Hackerrank step-perms
Challenge
The base cases for steps are 0, 1, 2, 4, and I add I recurse within step-perms’. The solution is correct for the test cases where the time limit does not exceed.
(defn step-perms [n]
"TOC: <20m
Complexity: "
(letfn [(step-perms' [n]
(cond
(= n 0) 0
(= n 1) 1
(= n 2) 2
(= n 3) 4
:else (+ (step-perms' (dec n))
(step-perms' (- n 2))
(step-perms' (- n 3)))))]
(mod (step-perms' n) 10000000007)))
(step-perms 5)I memoize to avoid computing same results by storing values already computed in an atom map.
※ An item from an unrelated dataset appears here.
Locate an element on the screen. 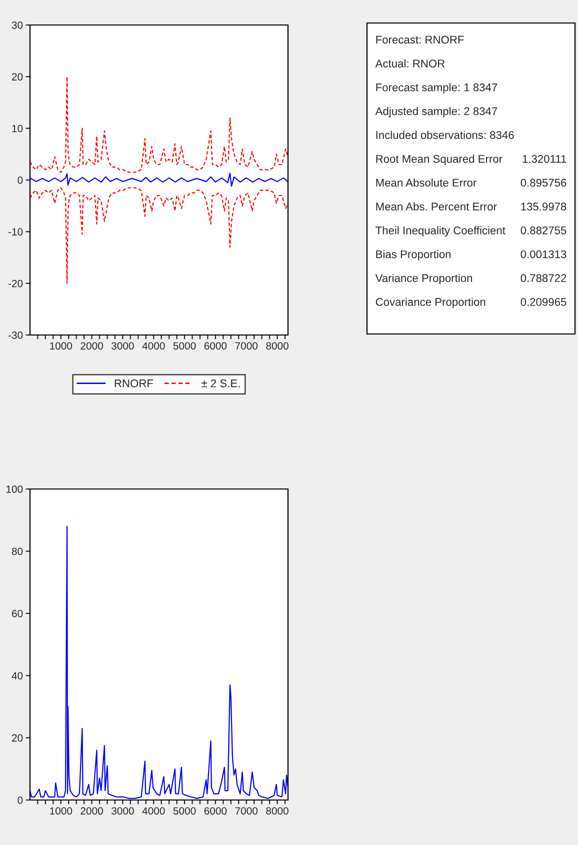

All tests pass:
(defn step-perms
"TOC: <1h
Complexity: TBD"
[n]
(let [memoized-step-perms (atom {})]
(letfn [(memo-step-perms [k]
(if (get @memoized-step-perms k)
(get @memoized-step-perms k)
(let [result (step-perms' k)]
(swap! memoized-step-perms assoc k result) ;; looked up swap! online
result)))
(step-perms' [n]
(cond
(= n 0) 0
(= n 1) 1
(= n 2) 2
(= n 3) 4
:else (+ (memo-step-perms (dec n))
(memo-step-perms (- n 2))
(memo-step-perms (- n 3)))))]
(mod (step-perms' n) 10000000007))))
(step-perms 5)